To maintain the authenticity of the ball’s experience, King turned to their house mother, Mulan, for guidance and resources. A participant in the scene since 2017, Mulan is a studied drag performer, event organizer, and ball commentator. Together, King and Mulan are members of the House of Mulan Gulf Coast Chapter, one of the active Houses in Houston’s burgeoning ballroom scene.
King and Mulan knew the Gworls: Kiki Ball was more than another party on Houston’s nightlife circuit. As the city’s first ball in years, the event signaled Houston’s re-entrance into the Texas ballroom scene. “That was my main goal when [I entered] the Kiki scene,” Mulan said. “I wanted something to flourish in our Houston community. We have so much talent that goes unnoticed, and ultimately balls bring people out of their shells to do what they need to do.”
Planning the ball required a thoughtful and meticulous process. Syed sourced the venue months prior, intending to use it for a rave. But soon, he and King agreed that the venue—a two-story mansion on Houston’s West side—was the best home for the ball. With help from her network, Mulan secured the ball’s judges and a few tenured performers. King provided the beats for the night, sourcing from their deep collection of Soundcloud ballroom remixes and classic riffs.
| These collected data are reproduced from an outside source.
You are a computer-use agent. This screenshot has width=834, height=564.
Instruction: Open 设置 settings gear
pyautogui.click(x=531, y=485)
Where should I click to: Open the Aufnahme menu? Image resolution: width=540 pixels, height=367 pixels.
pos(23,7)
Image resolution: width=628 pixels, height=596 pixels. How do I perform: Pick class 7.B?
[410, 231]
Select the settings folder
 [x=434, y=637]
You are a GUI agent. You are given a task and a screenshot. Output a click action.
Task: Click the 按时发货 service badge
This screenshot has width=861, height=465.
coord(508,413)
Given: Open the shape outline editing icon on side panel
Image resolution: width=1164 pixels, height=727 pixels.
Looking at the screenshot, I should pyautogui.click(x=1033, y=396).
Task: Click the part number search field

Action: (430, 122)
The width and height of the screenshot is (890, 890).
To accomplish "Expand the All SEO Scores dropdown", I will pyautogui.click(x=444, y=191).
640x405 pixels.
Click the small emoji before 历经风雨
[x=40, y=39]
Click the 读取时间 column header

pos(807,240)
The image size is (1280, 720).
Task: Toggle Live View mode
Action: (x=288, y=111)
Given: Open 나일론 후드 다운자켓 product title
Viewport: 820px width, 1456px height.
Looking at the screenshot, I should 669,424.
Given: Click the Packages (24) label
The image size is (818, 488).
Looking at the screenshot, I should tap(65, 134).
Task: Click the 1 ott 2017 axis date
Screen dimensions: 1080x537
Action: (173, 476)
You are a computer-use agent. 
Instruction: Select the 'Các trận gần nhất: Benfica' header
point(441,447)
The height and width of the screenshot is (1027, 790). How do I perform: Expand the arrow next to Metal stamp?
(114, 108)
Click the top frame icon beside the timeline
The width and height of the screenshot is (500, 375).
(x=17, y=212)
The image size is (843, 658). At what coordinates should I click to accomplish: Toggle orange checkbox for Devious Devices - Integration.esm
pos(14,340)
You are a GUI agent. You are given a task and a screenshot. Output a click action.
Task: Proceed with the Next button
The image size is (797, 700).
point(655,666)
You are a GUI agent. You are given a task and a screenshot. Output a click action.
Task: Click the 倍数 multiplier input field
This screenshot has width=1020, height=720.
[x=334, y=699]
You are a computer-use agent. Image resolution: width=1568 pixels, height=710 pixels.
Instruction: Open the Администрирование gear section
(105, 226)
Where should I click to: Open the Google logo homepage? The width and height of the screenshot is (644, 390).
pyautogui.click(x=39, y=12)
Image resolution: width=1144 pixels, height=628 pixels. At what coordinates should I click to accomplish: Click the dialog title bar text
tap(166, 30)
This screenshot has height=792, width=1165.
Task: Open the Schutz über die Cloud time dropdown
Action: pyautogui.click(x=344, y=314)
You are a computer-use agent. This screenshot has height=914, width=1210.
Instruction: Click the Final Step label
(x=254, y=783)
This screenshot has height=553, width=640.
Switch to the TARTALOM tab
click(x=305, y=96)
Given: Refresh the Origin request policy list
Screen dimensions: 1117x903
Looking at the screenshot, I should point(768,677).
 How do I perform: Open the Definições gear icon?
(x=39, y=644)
During the night, “virgin” and seasoned competitors walked for grand prizes in categories including face, runway, and performance. In the ball’s final moments, Mulan and the judges directed the closing battles, boosted by King’s rolling mix of music.
And so ended the Gworls: Kiki Ball. For now. But King, Mulan, and the team are already considering the ball’s next installment.
If you’re wondering who won, you’re missing the main point of the ballroom scene, which is, primarily, to nurture a safe space for the mostly LGBTQ+ community to celebrate and safely express their considerable talents among friends, fans, and most of all, family.
“I feel like the main purpose of the ballroom was to show the world that these people on the back burner of society are equally as talented as the people society puts to the forefront,” King said. “As ballroom becomes more validated, it’s going to allow so many incredibly talented people to get recognized.”